Christmas is in full swing at our house. The tree is up, the porch is lit, and Jed is walking around with a furry red collar. Jolly cards are arriving by the handful, and parcels are gathering under the branches. But in truth, there have been pretty parcels floating around our house since the summer.
It all a started with a stack of bandages handed to me unceremoniously by a delivery man. ‘Delivery from Starkmans’ he’d said, thrusting the bag it into my hands. I threw it in the closet, annoyed by it’s very presence. I didn’t want to see anything medicinal. Nor did I want to see the pill bottles that I’d hidden in my underwear drawer. Or the thermometer.

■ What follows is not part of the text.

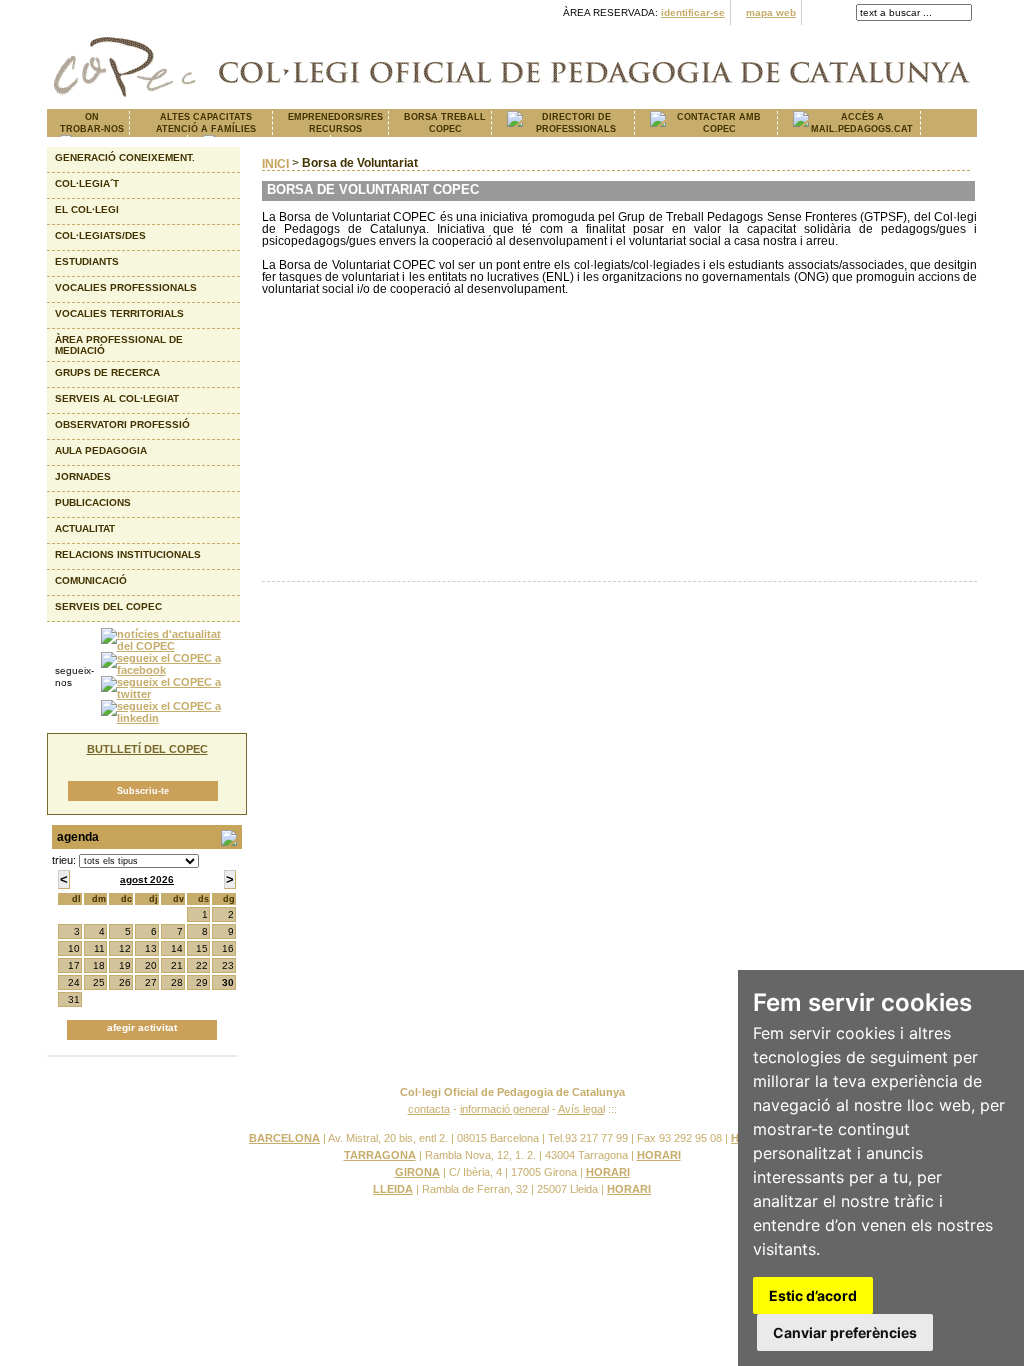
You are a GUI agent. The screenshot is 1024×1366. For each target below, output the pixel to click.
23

|Pretty Parcels, and Pills|
If one isn’t careful after an operation, one’s house can start to look like a pharmacy, and reminders of illness scattered all over the place are depressing. So in an effort to make things pretty, I trotted off to the dollar store and stocked up on decorative bags and boxes. I took all my pills and put them in a merry blue and white striped box. Bandages went in a variety of lovely colourful bags, separated by size, and frequency of use. Scissors, tape, and other accessorizes went into polka dot bag which looked lovely, and inviting! (Percocet of course, got a special vessel of it’s own).
When nurse Alexi came to check my post-op incisions, he’d order me ‘Get bandage, bleeze’. I’d reach in the closet and grab a tasteful parcel, and it was as though I was handing him a gift. He never questioned my wrapping. Indeed, he probably wondered why I didn’t go a step further and get Hugo Boss carrying cases, since that’s more his style.
Now when I open my closet door, instead of a medicine cabinet, it looks like a tiny party! Since my dream room is Candy Spelling’s ‘Wrapping Paper Room’, this pleases me immensely. And I’d be lying if I said that I didn’t incorporate a piece of two of decorative ribbon. To complete my project, I took the mounds of canceritis literature that had been thrust upon me, and organized it into tasteful pastel folders. Candy Spelling would be proud.
I rarely go into those boxes anymore, though occasionally I’ll pop a recreational pill. Thankfully my summer anti-illness packages are being outnumbered by happy Christmas boxes, and my tiny wrapping paper closet is bursting with the festivities surrounding Jesus’s birth.
I can still wrap a mean gift, even though my brain is a bit foggy. And hopefully I can label the proper parcel, because nothing sends ‘Merry Christmas’ less than a band-aid, and a syringe.